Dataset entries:
============================================================

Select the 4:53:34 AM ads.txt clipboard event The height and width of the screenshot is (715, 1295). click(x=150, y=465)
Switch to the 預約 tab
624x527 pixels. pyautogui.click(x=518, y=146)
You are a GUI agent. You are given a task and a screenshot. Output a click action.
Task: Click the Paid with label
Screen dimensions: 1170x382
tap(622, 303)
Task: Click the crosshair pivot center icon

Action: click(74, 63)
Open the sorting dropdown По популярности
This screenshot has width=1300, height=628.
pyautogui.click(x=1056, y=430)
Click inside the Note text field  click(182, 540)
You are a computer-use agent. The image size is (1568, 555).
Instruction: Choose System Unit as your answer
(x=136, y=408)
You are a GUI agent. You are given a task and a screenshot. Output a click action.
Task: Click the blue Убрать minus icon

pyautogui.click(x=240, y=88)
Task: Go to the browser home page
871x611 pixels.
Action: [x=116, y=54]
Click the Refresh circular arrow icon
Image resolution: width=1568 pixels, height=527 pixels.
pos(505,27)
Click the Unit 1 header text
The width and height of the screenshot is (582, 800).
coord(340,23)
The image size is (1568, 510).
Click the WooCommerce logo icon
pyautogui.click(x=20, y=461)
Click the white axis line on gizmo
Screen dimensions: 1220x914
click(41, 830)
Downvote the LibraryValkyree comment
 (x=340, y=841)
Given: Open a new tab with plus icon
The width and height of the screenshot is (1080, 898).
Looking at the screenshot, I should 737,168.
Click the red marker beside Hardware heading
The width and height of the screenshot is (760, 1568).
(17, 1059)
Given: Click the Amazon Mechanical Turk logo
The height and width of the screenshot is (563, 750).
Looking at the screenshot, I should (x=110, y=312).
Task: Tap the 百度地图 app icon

============================================================

__DESCRIPTION OF THE TASK__. Write out every line of the data that holds the word "with".

__EXERCISE ANSWER__.
Task: Click the Paid with label
Given: Open a new tab with plus icon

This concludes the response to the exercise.